Da hat er einmal einen ordentlichen Preis erzielt. Ich habe nie erlebt, dass es ihm ums Verkaufen gegangen wäre, immer nur um Ausstellungen. Er wollte ausgestellt werden, und er wollte, dass man seine Ausstellungen besucht. „Komm da hin“, sagte er, „es gibt auch Häppchen.“ Und so kamen die Kulturbeflissenen, die Kunstverständigen, die Unternehmensbeauftragten, die Medienvertreter, aber auch Nachbarn, Freunde und der Pächter des Kiosk, bei dem er immer einkaufte, wenn er abends ins Atelier ging, um nachts zu malen. Der nannte ihn auch Max und fand es gut, was er zu sehen bekam.

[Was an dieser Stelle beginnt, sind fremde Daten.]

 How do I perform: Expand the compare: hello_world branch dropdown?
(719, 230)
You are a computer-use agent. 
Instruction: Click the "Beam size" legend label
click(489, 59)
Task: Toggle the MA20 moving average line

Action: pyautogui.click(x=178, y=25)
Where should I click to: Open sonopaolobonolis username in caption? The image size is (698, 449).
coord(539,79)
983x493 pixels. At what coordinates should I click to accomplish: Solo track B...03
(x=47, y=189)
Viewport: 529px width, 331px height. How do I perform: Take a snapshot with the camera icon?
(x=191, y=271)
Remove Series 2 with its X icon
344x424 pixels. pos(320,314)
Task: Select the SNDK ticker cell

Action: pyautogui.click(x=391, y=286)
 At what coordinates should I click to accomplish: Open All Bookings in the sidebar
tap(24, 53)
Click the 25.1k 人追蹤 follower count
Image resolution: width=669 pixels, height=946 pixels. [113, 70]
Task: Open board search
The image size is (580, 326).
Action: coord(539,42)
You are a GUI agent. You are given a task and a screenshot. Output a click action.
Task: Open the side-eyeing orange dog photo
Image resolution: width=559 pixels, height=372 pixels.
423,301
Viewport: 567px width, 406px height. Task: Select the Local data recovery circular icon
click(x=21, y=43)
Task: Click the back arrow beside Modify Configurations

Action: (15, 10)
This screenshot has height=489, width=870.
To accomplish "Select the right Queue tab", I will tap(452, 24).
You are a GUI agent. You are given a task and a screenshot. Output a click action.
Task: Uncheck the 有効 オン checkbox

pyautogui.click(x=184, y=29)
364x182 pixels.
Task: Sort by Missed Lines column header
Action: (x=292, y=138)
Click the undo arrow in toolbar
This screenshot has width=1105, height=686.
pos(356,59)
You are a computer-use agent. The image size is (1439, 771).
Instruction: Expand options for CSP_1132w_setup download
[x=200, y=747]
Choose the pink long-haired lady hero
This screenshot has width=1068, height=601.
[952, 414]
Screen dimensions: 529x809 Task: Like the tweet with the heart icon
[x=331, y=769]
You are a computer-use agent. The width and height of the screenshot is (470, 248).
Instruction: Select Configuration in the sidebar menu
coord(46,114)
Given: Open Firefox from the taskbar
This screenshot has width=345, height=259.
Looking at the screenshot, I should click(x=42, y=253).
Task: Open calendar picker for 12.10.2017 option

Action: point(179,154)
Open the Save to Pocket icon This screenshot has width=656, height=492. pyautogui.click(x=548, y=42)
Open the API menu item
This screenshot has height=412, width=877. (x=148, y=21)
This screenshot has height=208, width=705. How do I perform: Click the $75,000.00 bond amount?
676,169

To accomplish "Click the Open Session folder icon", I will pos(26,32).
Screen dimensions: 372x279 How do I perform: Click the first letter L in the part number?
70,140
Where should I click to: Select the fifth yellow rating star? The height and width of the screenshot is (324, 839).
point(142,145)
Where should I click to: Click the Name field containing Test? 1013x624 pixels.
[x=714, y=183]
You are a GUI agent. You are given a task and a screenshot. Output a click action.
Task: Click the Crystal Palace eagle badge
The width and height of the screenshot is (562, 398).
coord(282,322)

Weinberg war, wie mir scheint, ein richtiger 68er und das nicht einmal so sehr wegen seiner dezidiert linken Ansichten, sondern weil er eine lebensfreundliche, liebevolle Einstellung praktizierte und in seinem Werk zum Ausdruck brachte. Wikipedia berichtet, dass er als junger Israeli aus dem Militär entlassen wurde, weil er sich geweigert habe, einen palästinensischen Bauern zu erschießen. Diese Erzählung kann eigentlich nur von ihm selbst stammen, obwohl sie in dem Lebenslauf auf seiner eigenen Webseite fehlt. Darüber haben wir nicht gesprochen. Wohl aber weiß ich, dass er die israelische Regierungspolitik gelegentlich mit ungenierter Schärfe kritisierte. Ebenso deutlich ist freilich die Dankbarkeit, die er gegenüber dem Israel der fünfziger Jahre empfand. In jenen Pionierzeiten habe er erlebt, dass man den Kindern nichts aufgezwungen hat, was sie nicht wollten, sondern man habe zugelassen und unterstützt, was in ihnen steckte, ihre einzelnen und individuellen Begabungen. „Intelligenz entsteht nur, wenn man sie nicht autoritär lenkt.“

Max Weinberg wurde auf dem jüdischen Friedhof Frankfurts bestattet. Die Stadt ehrt ihn posthum mit der Verleihung der Goethe-Plakette.